The Budapest main index fell, paring losses in final settlements, from a more than three-month high in the preceding session on global gloom in growing certainty of a US rate hike next month, dismal third quarter Hungarian GDP data and a surprise loss of OTP Bank.

Hungaryʼs annual GDP growth slowed to 2.3%, lagging market consensus for 2.5%, from 2.7% in the second quarter and 3.5% in the first quarter. Growth was pulled back by agriculture, industry and construction, analysts say. Meanwhile, annual GDP growth in the euro zone accelerated a little. Regional data also showed growth accelerating to well above 3%, surprising on the upside. Hungary has gone from being the regionʼs fastest growing economy last year to the slowest in the third quarter, Capital Economics said in a note.

In quarterly comparison, Hungaryʼs growth remained steady at 0.5% for the third consecutive quarter, after 0.7% in Q4 2014.

A state secretary at the National Economy Ministry confirmed Hungary was committed to cut the special bank levy for "every bank" as legislated in the summer, and thus carry out in full an agreement signed with the European Bank of Reconstruction and Development (EBRD)and Erste Group in February.

"The agreement applies to each bank and we want to stick to the agreement. This is the firm intention of not just the ministry. The agreement was signed by the prime minister and both himself and the entire Hungarian government are intent on sticking to this agreement," Economy Ministry State Secretary Agnes Hornung told Reuters.

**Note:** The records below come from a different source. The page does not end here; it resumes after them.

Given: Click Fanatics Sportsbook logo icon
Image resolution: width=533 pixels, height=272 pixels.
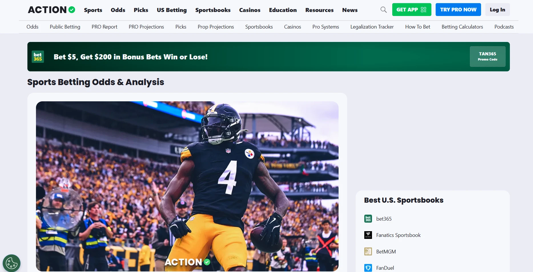Looking at the screenshot, I should click(368, 235).
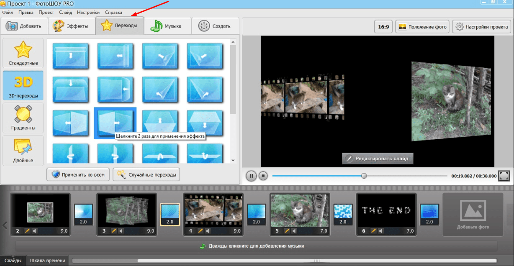The image size is (514, 266).
Task: Open the pencil edit icon on slide 4
Action: pyautogui.click(x=200, y=231)
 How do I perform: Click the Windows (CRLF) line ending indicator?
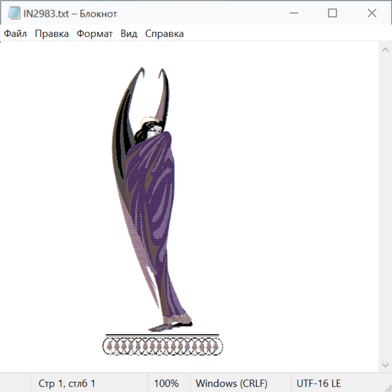231,384
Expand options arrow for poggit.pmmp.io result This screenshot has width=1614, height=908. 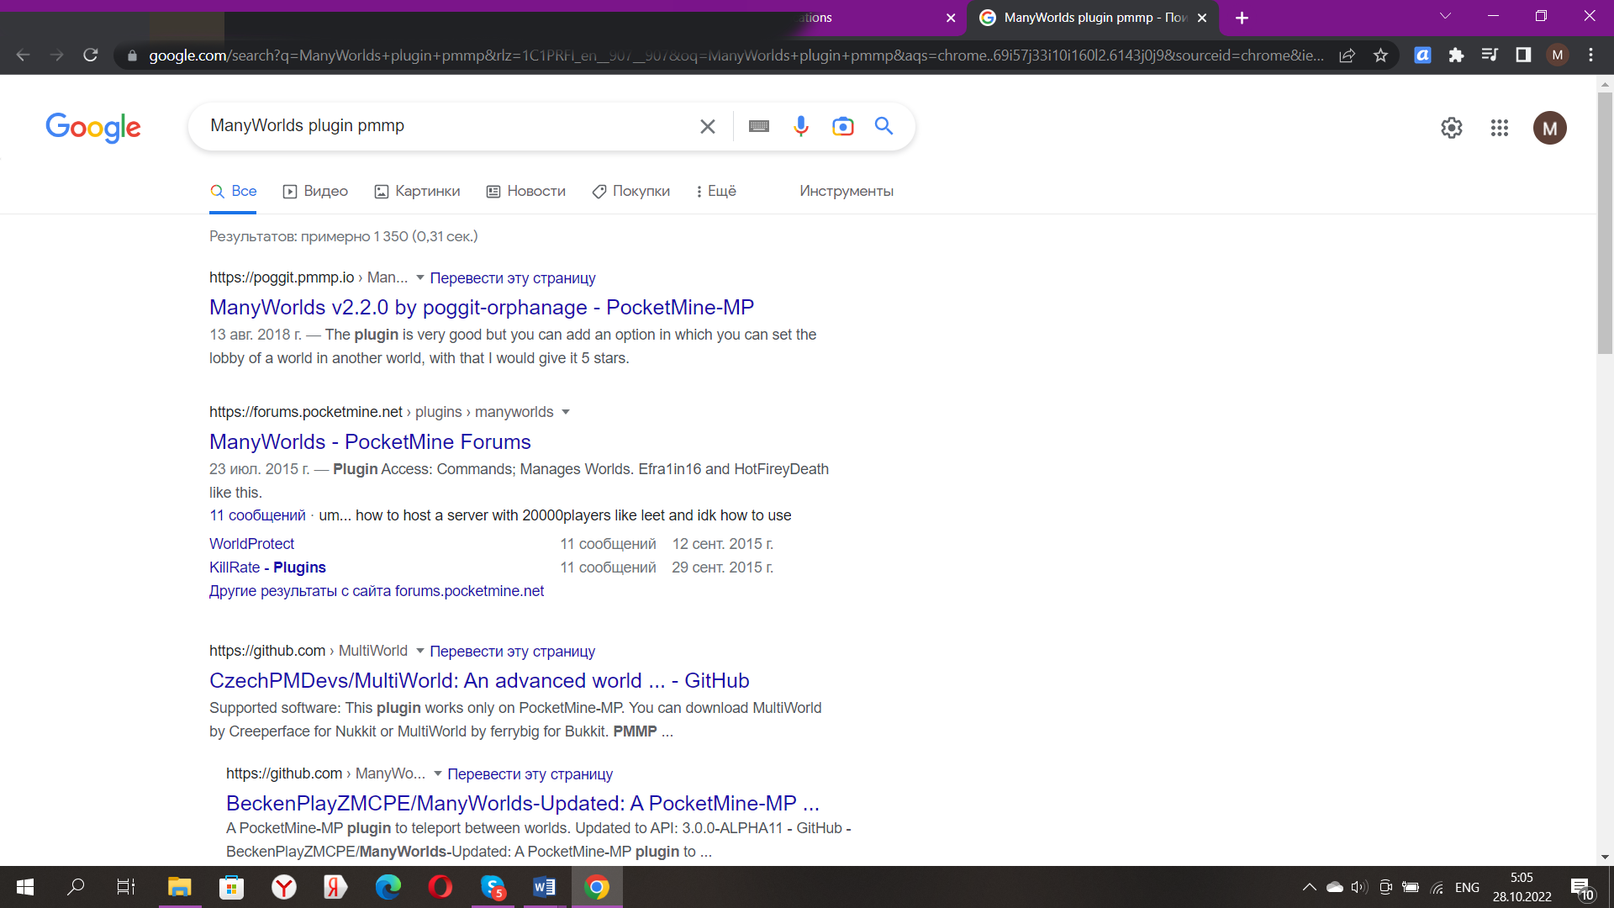[420, 277]
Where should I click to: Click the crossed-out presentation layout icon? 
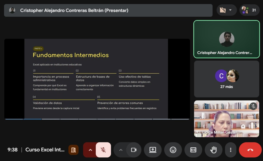coord(223,10)
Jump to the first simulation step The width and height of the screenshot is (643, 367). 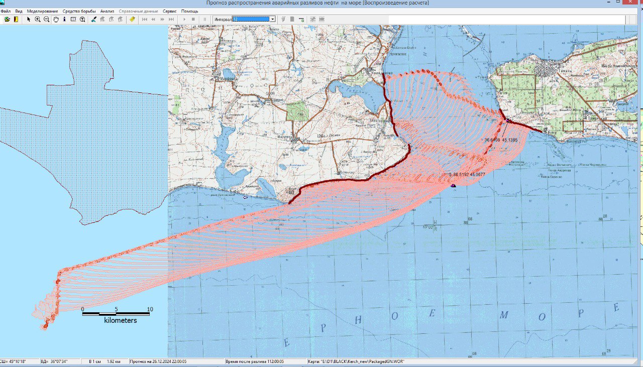click(x=145, y=19)
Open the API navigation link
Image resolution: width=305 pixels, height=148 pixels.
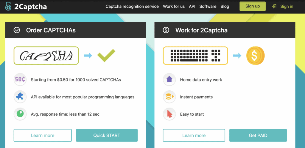tap(192, 7)
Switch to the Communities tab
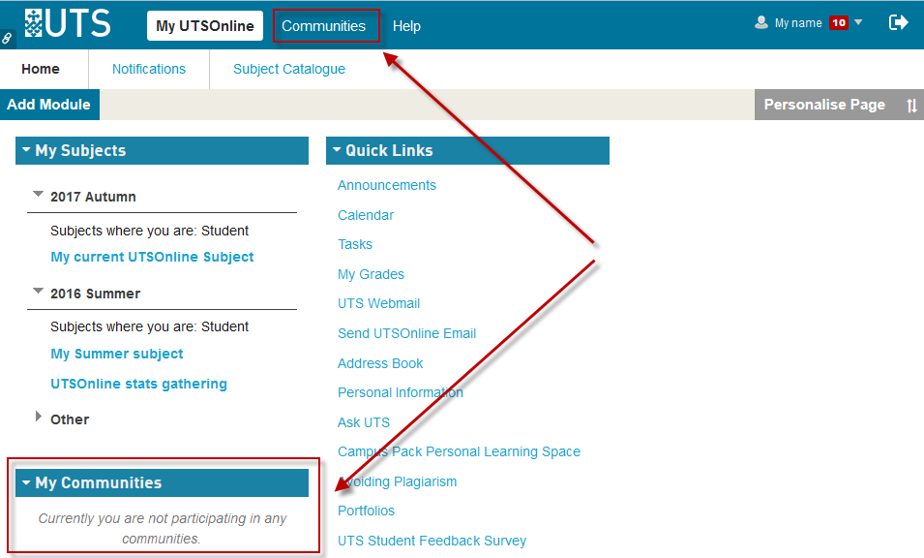 point(324,26)
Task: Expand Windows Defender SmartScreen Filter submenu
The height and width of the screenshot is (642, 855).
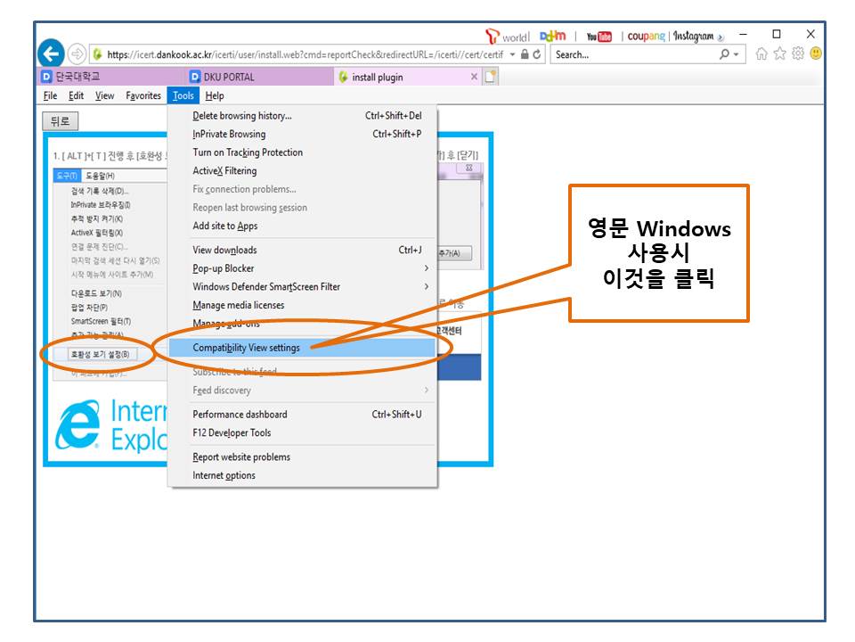Action: (426, 287)
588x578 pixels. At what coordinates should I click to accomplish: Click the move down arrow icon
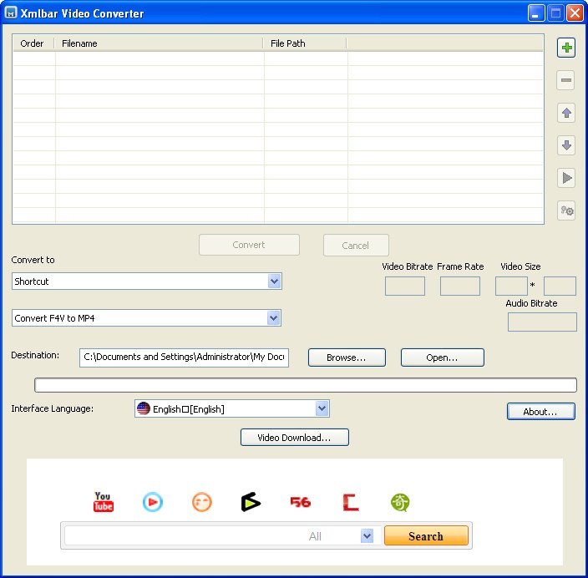[x=566, y=145]
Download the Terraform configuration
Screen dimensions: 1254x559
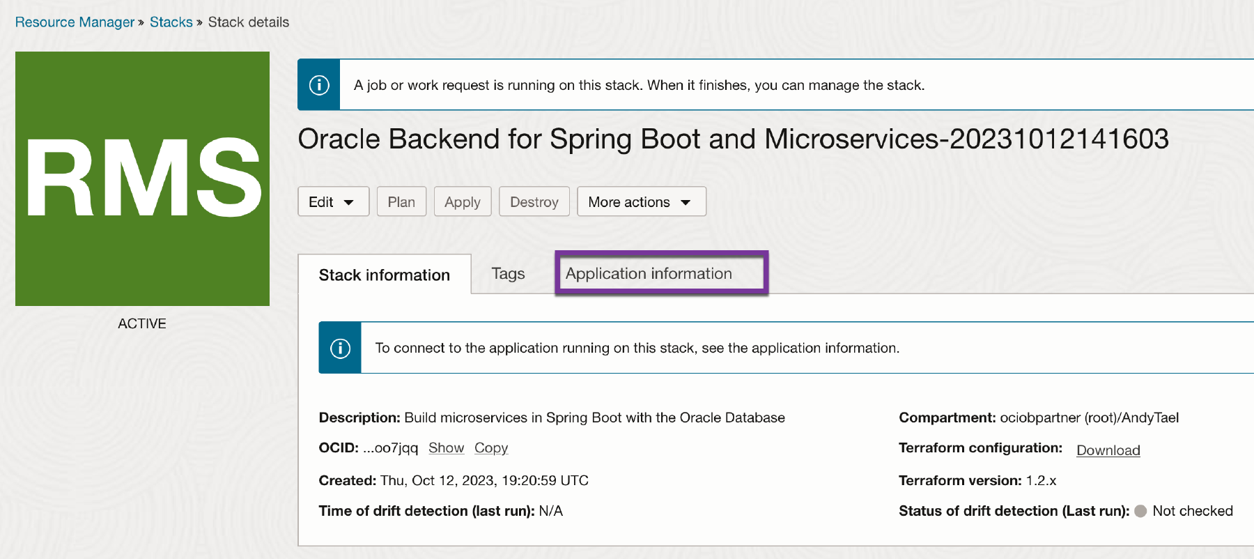(x=1108, y=450)
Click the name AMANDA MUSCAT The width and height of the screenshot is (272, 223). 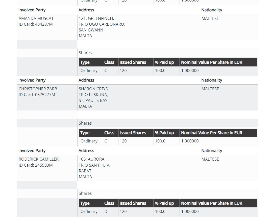pyautogui.click(x=36, y=18)
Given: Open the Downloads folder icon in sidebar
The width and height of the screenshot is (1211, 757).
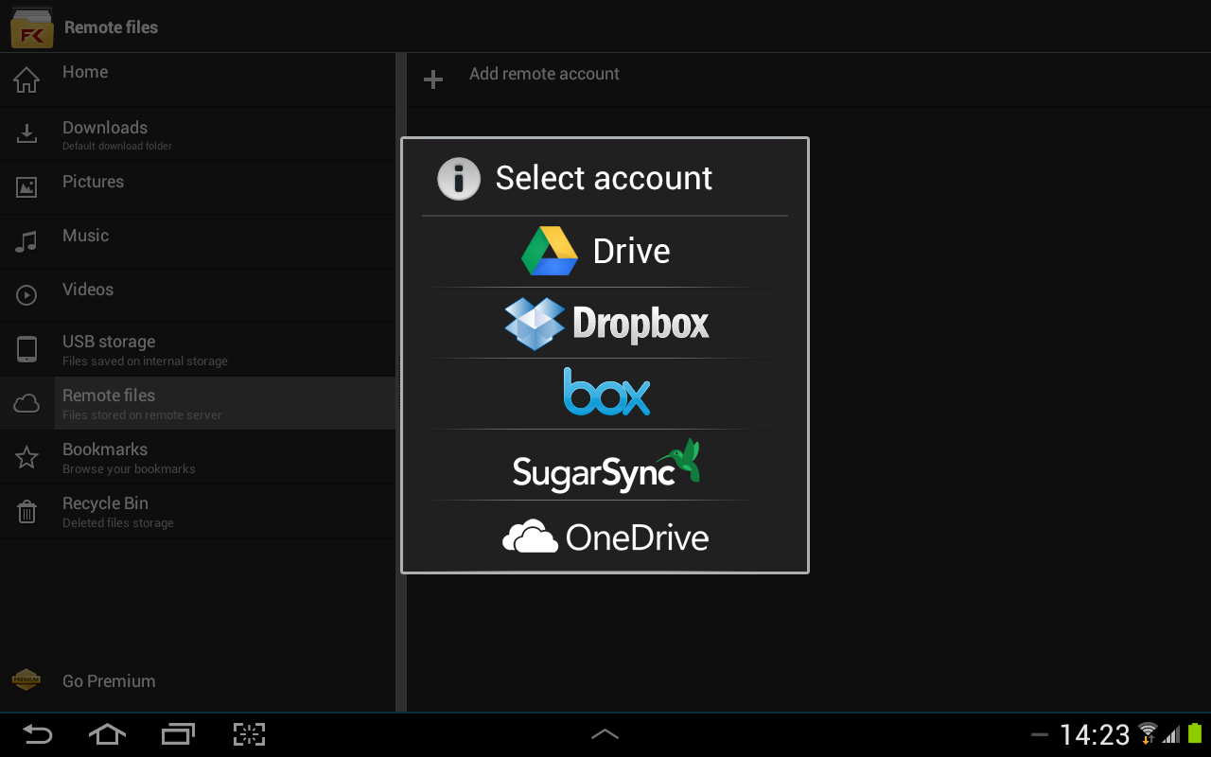Looking at the screenshot, I should (26, 133).
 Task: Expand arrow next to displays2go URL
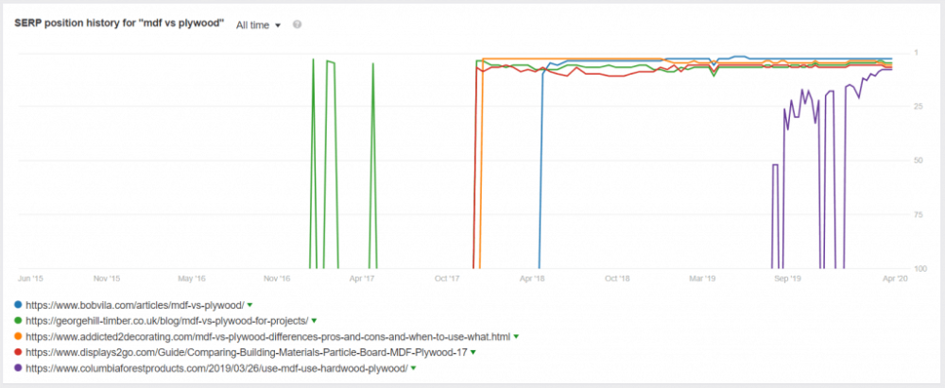tap(473, 352)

In the past weeks, some members of government and leaders of the National Bank of Hungary (NBH) suggested the bank levy cut should be made conditional on more lending by banks, triggering a warning from Erste that it might pull out of the February agreement which also foresees the sale of 15-15% of its Hungarian unit to EBRD and the Hungarian government.

However, the soothing words from the government did not help OTP Bank this time around. It fell, following third quarter results in the morning that came in with a loss on costs related to forex household mortgage loan conversions into local currency in Hungary, Croatia and Romania. Previously, market consensus was for a positive bottom line just halved from a year ago.

In an interview with MTI on Friday, oil company MOL chairman-CEO Zsolt Hernadi projected more development and market-conform diversification with more value added in the firmʼs lucrative downstream business.

"You cannot talk about MOL buying the Croatian (INA) oil companyʼs state-owned stake, in part or in whole, before the Croatian government creates an investor-friendly environment and strives for co-operation with foreign companies investing in the country, as well as with INA," Mr Hernadi also said.

On the other hand, there had been several suitors for MOLʼs INA stake as recently as the spring of 2015, but he there had been "no steps forward that could be communicated," he added.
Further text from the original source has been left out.